New Hampshire abolished its death penalty in 2019, leaving 45-year-old Michael Addison the only person on death row. Addison was sentenced to death in 2008 for killing Manchester police officer Michael Briggs. Now, Addison’s lawyers are asking the state Supreme Court to commute Addison’s death sentence, arguing that it’s disproportionate because no one convicted of a similar crime will be sentenced to death.
According to the NH Journal, https://tinyurl.com/yyeypk37, in their petition to the state high court, Addison’s lawyers maintain that, “With its legislative repeal of the death penalty on May 23, 2019, New Hampshire concluded that the death penalty is an excessive and disproportionate punishment for any crime or defendant,” a “profound shift in community values against the death penalty,” which calls for the court to “conduct a renewed comparative proportionality review.”

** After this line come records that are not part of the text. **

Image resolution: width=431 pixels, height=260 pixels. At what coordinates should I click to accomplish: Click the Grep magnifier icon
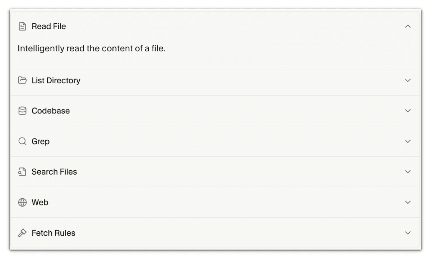click(x=22, y=142)
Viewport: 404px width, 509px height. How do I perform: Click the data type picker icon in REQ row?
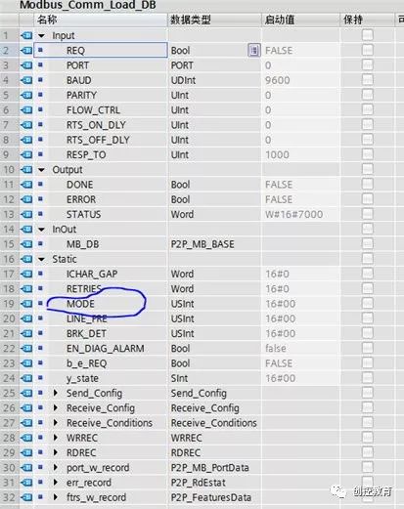click(x=254, y=51)
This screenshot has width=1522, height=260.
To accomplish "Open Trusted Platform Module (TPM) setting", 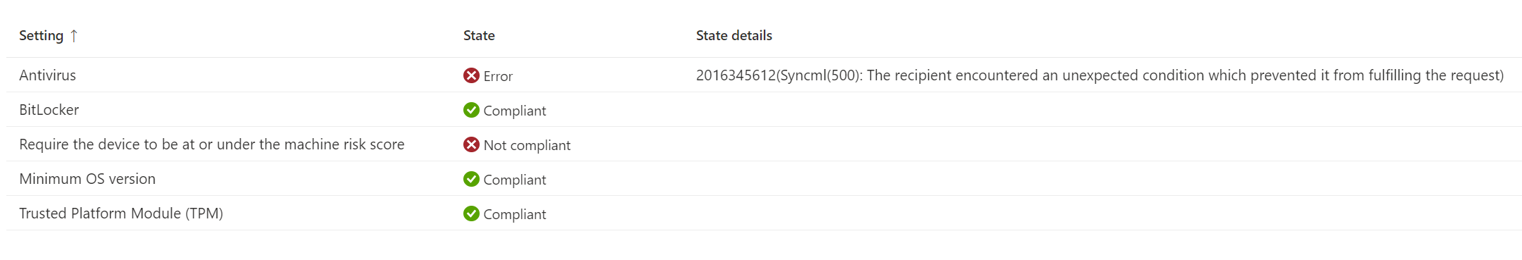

The NH Journal points out, however, that the 2019 law abolishing the death penalty “included a carve-out to keep the death penalty in place for anyone already awaiting execution,” which applied only to Addison.
New Hampshire’s abolition of the death penalty was due in large part to the New Hampshire House Democratic leader, Robert “Renny” Cushing, who spent decades promoting legislation to abolish it, finally succeeding in 2019, making New Hampshire the 21st state in the U.S. to abolish the death penalty.
Cushing, who died in March 2022, was a tireless advocate for crime victims and a staunch opponent of capital punishment. The founder and Executive Director of Murder Victims’ Families for Human Rights, his opposition to the death penalty was unshakeable, surprising to some because his father was murdered in 1988. But for Cushing, his father’s killing was all the more reason to oppose the death penalty.
“If we let those who kill turn us into murderers, evil triumphs, and we are all worse off,” he would explain.